Here are some specific examples (using the National Cancer Institute site):

  • lung cancer
  • allintitle: lung cancer
  • contact NCI

This web SEO will also help site SEO.

"While organic web search and site search demonstrate different searcher behaviors and information needs, there is an interesting relationship between them that may provide search engine advertisers with some great opportunities," Rosenfeld said.

"Because site search produces more specific queries than organic web search, these queries may suggest more narrowly focused keywords that will in turn see fewer bids. So site search analytics, an information architect's tool, might save SEO and search engine advertisers a lot of money."

Key takeaways

  • Technical teams and information architects should work together. It might be difficult for technical teams to take direction and guidance from non-technical information architects or anyone that does not share their frame of reference.
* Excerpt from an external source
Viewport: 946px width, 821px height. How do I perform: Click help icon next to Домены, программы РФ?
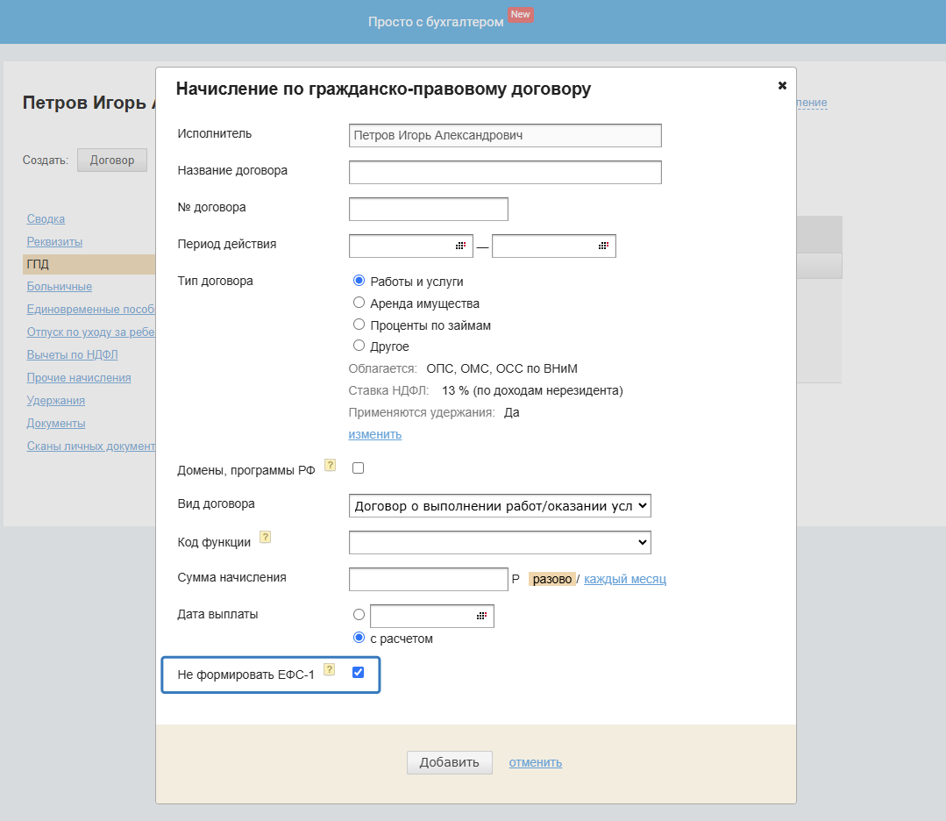click(x=331, y=465)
    Don't let anyone from your tech team intimidate you into believing something cannot be changed. Remember, your technical team is not your target audience and are not likely to have the same mental models that your target audience has.
  • Both information architecture and technical architecture are critical for a long-term success. Remember that: Site Architecture = Technical Architecture + Information Architecture.
  • Adapting an existing information architecture to be crawler friendly isn't always the best solution. If the site's information architecture is the problem? Then fix the problem. If the site's navigation system does not support discovery and location, then address that problem.

    Don't put a band-aid on anything and expect miracles.
  • Web searchers are site users. We should understand that there is a continuous flow from search engine to website. SEO professionals, information architects, and usability professionals should work together to make information scent and aboutness a continuous process.
  • Site search analytics can save SEO/SEM professionals time and money. If your site search engine is not accurate, then don't expect search results in Google, Yahoo, and Bing to be accurate either.